Laid out cold the year before, Broadway jumped nimbly to its feet this past season. With playwrights less paralyzed by the war, and the public less panicky, quality rose and box office soared. Offering the fewest new productions of any modern season, 1942-43 achieved the highest percentage of successes (22 out of 57) in Broadway history.

Of the 22, only one--The Eve of St. Mark--dealt seriously with the war; only three others--The Patriots, Harriet and Tomorrow the World--dealt seriously with anything. Entertainment held the field. Thornton Wilder's cockeyed The Skin of Our Teeth started ten thousand arguments, sold a quarter of a million seats and won the Pulitzer Prize. Oklahoma!, musicomedy's least orthodox offering in years, was also its most charming and successful. As Rosalinda, Johann Strauss's 6g-year-old, waltz-drenched Die Fledermaus became a surprise smash.

Broadway's threatened manpower shortage never became acute--even among chorus boys.

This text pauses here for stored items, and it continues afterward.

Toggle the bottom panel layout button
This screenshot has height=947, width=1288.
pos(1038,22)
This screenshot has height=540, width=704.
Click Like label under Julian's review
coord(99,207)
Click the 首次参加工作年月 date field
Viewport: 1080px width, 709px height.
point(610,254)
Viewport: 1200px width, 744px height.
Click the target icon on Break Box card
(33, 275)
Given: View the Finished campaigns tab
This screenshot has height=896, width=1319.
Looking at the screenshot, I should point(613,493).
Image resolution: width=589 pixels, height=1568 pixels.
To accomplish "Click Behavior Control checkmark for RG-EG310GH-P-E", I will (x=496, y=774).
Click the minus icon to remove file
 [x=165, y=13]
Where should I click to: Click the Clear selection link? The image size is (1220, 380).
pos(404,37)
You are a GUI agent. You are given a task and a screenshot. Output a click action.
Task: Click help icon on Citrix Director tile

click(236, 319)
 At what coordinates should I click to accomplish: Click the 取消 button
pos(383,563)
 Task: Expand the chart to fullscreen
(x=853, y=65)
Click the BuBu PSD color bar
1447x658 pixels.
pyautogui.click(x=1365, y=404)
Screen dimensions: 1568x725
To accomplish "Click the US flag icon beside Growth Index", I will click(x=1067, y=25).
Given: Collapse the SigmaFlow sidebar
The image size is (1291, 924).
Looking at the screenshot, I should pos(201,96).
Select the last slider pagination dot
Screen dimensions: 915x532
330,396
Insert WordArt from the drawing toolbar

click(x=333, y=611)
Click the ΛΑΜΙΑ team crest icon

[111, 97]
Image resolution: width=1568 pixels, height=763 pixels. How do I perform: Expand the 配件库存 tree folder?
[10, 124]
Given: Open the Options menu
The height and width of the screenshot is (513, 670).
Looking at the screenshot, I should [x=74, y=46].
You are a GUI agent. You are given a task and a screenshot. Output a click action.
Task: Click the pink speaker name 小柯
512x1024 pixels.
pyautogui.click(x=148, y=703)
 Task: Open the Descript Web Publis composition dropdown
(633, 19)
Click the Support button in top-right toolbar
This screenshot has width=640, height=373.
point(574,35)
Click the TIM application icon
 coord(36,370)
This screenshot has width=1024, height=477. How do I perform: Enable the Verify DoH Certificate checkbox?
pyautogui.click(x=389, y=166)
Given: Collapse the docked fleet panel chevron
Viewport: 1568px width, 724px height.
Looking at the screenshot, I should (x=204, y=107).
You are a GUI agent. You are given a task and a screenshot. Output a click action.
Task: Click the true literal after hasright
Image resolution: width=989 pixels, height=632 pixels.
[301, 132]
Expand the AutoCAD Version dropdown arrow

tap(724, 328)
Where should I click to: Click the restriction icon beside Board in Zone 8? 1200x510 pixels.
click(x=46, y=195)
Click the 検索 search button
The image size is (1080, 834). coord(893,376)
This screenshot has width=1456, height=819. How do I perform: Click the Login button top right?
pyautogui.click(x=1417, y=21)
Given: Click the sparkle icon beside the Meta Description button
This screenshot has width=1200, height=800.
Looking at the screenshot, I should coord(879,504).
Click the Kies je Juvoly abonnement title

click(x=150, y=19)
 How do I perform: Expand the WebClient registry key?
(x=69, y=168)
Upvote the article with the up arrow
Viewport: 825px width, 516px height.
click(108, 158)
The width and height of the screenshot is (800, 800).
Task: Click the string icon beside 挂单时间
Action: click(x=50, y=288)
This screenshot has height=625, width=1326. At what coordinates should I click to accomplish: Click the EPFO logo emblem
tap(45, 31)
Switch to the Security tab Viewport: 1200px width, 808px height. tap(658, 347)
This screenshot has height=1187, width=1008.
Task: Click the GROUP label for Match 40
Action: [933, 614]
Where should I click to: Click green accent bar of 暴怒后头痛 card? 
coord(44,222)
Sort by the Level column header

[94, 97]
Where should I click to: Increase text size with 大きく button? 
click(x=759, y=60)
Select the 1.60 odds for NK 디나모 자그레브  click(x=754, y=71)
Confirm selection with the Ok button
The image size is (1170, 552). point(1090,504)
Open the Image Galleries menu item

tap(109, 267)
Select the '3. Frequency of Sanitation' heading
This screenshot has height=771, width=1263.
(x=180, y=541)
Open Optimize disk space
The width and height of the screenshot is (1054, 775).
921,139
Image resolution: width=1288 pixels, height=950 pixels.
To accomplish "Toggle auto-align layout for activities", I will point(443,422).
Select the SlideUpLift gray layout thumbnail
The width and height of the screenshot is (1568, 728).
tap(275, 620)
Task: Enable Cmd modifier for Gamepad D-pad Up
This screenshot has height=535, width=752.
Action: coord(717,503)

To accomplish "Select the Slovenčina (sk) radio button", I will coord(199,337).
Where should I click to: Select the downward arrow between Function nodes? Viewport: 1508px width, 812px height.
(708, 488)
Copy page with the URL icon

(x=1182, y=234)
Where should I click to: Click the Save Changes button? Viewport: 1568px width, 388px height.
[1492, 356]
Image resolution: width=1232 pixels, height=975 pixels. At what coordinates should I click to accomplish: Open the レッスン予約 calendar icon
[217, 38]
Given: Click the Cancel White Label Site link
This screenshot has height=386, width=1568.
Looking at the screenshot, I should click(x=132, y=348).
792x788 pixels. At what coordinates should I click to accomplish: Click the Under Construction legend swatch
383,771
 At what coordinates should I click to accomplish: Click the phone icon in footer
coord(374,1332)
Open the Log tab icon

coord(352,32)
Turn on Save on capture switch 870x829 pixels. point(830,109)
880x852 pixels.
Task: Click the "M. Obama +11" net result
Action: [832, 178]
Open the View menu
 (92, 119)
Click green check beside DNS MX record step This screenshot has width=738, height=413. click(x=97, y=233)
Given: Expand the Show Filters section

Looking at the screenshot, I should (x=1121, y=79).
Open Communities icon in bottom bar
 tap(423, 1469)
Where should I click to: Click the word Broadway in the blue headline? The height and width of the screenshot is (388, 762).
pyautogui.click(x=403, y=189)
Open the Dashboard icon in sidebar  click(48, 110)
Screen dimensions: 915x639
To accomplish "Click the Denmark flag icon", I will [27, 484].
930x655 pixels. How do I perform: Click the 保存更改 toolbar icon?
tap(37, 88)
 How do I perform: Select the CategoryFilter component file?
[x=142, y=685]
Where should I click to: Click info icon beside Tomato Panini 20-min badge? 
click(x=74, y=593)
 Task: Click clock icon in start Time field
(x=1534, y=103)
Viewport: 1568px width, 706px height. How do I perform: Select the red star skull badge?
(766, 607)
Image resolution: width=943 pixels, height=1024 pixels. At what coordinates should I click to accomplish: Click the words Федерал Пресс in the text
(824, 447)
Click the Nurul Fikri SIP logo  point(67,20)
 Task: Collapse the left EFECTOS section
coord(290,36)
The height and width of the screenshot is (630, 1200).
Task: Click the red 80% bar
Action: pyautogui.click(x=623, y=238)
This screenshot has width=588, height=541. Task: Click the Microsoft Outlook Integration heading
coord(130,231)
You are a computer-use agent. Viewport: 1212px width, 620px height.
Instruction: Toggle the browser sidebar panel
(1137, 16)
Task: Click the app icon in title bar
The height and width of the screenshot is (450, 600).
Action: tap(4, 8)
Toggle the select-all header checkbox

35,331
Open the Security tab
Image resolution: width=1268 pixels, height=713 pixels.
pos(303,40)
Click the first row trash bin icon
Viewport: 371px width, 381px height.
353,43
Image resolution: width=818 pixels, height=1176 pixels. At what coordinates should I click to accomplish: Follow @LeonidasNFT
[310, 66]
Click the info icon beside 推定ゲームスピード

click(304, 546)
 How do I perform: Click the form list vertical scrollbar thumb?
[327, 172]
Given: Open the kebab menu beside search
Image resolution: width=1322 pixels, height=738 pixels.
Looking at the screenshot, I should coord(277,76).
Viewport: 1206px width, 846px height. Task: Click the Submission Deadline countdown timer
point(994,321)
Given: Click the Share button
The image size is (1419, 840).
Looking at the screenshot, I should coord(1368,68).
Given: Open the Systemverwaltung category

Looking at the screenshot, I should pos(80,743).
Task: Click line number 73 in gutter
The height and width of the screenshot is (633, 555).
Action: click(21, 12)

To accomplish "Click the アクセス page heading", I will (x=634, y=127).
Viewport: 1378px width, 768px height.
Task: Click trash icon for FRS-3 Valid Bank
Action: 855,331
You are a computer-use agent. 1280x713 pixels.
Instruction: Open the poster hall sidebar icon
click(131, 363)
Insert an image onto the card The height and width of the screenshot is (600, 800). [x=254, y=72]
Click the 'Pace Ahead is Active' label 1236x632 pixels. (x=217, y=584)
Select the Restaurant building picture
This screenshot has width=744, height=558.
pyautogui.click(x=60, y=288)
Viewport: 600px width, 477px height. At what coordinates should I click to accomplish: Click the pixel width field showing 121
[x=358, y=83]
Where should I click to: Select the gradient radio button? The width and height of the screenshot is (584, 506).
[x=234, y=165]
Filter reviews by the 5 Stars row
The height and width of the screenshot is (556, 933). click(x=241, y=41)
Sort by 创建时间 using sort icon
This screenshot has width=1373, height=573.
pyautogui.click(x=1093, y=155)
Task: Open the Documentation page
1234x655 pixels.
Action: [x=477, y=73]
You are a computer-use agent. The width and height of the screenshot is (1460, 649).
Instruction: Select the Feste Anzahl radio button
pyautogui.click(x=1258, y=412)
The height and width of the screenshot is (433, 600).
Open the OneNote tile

But the theater lost several first-string critics to the war (the Times's Brooks Atkinson, Herald Tribune's Richard Watts Jr., World-Telegram's John Mason Brown, Sun's Richard Lockridge).

Hollywood did its heaviest backing in years, its heaviest buying in history: 20th Century-Fox paid an estimated $300,000 for The Eve of St. Mark, $265,000 for Something for the Boys; Warner Bros, advanced $250,000 against all profits on This Is the Army, paid $250,000 outright for Dark Eyes, The Doughgirls; Metro-Goldwyn-Mayer $260,000 for Without Love. Columnist Leonard Lyons quoted Hollywood's Nunnally Johnson: "All the film companies got together and agreed not to pay less than $250,000 for any play." With gas rationed, Broadway expects a terrific summer. Cracked Walter Winchell: "There is talk that Harold Ickes' picture will soon replace Edwin Booth's in all the actors' clubs."